Extract to read ->
As a kid, Michael Sealy was tall. A little clumsy, he says. And he has lasting proof: two metal screws in his left elbow. The southpaw underwent surgery after tripping and fracturing that elbow in the fifth grade. Surgeons inserted the screws to hold his ulna bone together. The bone healed. The screws remained.

"It starts to hurt," Sealy said of the elbow. "Sometimes it seems to be correlated with cold weather or a storm front moving in. Other times, it hurts — and of course my wife doesn't believe me — when I'm doing chores, like carrying in the jug of milk or lifting clothes out of the washing machine."

Novel Approach 

Now an assistant professor at the University of Nebraska-Lincoln, Sealy has mixed business with that displeasure by pioneering a novel approach to a decades-long quest.

"Instead of having these permanent metal implants, let's have one that degrades over time," he said. "Let's eliminate this whole idea of a second surgery to have these implants removed."

It's a major challenge for multiple reasons. But the university has equipped Nebraska Engineering with technology commensurate to that challenge: the first 3D printer in the world that can integrate multiple materials and manufacturing processes while also printing highly reactive metals such as magnesium.

That combination of familiarity and reactivity, Sealy said, makes magnesium a prime candidate to become the primary ingredient in dissolvable screws, plates and other medical implants that could eliminate follow-up surgeries or a lifetime of aches during snowstorms.

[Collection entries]

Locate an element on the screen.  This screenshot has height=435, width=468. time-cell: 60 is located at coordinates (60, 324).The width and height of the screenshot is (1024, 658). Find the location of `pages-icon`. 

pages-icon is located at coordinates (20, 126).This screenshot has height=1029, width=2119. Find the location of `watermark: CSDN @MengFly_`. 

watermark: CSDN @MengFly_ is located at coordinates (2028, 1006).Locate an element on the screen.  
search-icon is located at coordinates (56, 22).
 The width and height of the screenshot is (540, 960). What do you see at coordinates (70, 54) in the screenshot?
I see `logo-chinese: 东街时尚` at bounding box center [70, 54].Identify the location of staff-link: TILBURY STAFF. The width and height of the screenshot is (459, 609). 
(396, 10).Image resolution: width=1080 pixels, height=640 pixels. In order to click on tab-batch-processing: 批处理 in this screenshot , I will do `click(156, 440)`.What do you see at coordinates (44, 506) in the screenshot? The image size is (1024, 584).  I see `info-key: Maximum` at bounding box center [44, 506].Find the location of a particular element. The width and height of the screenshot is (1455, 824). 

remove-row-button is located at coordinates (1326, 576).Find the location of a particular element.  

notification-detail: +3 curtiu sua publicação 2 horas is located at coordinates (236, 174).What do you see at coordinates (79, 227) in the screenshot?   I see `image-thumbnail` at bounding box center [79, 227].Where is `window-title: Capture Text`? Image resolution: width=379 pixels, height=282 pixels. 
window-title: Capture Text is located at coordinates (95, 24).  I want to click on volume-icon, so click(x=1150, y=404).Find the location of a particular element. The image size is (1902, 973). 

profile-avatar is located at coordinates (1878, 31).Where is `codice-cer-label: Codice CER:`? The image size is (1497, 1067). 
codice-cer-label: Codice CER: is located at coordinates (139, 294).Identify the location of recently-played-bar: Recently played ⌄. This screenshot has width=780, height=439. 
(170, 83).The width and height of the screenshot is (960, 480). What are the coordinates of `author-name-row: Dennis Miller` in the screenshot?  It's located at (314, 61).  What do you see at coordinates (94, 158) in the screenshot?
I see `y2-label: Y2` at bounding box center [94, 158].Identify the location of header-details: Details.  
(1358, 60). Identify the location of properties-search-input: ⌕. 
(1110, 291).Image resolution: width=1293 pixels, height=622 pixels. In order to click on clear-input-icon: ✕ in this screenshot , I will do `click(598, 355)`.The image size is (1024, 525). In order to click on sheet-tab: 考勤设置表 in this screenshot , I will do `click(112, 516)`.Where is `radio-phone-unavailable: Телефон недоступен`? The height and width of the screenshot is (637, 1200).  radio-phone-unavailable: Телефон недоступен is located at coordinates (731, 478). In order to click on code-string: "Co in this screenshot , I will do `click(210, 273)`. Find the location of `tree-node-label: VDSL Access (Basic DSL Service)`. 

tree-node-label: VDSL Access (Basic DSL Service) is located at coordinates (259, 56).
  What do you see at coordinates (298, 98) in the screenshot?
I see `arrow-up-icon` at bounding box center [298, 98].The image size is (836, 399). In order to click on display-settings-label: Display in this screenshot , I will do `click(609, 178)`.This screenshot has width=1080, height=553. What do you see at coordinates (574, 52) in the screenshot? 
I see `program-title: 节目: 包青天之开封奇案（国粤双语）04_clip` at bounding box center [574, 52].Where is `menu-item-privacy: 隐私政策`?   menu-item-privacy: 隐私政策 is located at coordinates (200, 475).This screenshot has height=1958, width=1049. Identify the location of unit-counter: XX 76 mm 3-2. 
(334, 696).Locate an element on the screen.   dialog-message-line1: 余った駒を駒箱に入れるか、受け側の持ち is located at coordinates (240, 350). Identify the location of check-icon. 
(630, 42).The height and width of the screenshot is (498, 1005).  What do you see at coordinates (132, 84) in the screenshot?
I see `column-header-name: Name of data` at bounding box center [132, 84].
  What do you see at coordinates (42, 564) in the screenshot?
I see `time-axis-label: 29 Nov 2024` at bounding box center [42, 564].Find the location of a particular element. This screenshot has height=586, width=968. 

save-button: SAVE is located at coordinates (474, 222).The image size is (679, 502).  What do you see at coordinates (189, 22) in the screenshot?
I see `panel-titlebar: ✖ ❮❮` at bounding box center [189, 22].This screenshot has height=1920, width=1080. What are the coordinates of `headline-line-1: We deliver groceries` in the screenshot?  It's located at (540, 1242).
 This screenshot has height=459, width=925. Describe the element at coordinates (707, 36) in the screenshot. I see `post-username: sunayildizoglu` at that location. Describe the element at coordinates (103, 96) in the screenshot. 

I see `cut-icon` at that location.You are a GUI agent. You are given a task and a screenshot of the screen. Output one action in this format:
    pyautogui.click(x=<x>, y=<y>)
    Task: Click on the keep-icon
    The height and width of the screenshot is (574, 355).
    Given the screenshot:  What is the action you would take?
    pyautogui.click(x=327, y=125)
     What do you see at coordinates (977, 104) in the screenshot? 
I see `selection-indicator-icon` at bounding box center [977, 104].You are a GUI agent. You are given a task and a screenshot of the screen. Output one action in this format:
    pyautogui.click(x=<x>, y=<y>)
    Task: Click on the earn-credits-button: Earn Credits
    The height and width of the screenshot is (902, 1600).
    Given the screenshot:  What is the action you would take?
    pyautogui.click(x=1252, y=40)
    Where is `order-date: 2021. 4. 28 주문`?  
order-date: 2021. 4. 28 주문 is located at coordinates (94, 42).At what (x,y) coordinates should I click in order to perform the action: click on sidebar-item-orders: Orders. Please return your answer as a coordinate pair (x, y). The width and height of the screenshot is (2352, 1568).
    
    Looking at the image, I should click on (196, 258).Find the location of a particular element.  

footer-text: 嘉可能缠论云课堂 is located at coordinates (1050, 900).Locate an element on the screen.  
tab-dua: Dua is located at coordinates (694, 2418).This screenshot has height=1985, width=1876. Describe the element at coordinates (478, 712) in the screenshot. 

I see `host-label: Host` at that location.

Task instructions ->
1: In the article on dissolvable implants, which bone did surgeons insert the screws to hold together?
2: Write the next part of the article on dissolvable implants, picking up after its final sentence.
The material comes from a source separate from the article on dissolvable implants.

Answers by item ->
1: His ulna bone.

2:
To reinforce magnesium against the rigors of the body long enough to serve as an implant, Sealy began experimenting with a technique called laser shock peening as a graduate student.

The laser shock peening helped magnesium withstand initial corrosion tests so well that Sealy began thinking of his dissertation results as "lake-house data, because it was so good that I was going to commercialize the technology and buy a lake house off those results."

Sealy then began testing the long-term corrosion of magnesium parts in a fluid that simulated the aqueous environment of the body. This time, the results were more sobering: The screws lost 50% of their strength after just one week and 80% after two weeks. Sealy quickly realized that peening only the surface of the magnesium parts wouldn't suffice.

State-of-the-art 3D printers

Not just any 3D printer would do. He needed access to the sort of technology that was only just beginning to emerge. Nebraska Engineering offered him the opportunity to help direct its purchase of three state-of-the-art 3D printers.

Those printers eliminate virtually all of the oxygen, moisture and other impurities that could react with magnesium — a fairly rare capability in itself. But they also allow Nebraska engineers to construct components layer by layer, which enables Sealy and his colleagues to incorporate multiple materials or build intricate internal structures.

"What's unique about our printer is that it's the first one where they actually combined these hybrid- and reactive-printing capabilities. I would argue this is probably the most advanced hybrid-additive manufacturing facility in the world, just because our equipment is so rare."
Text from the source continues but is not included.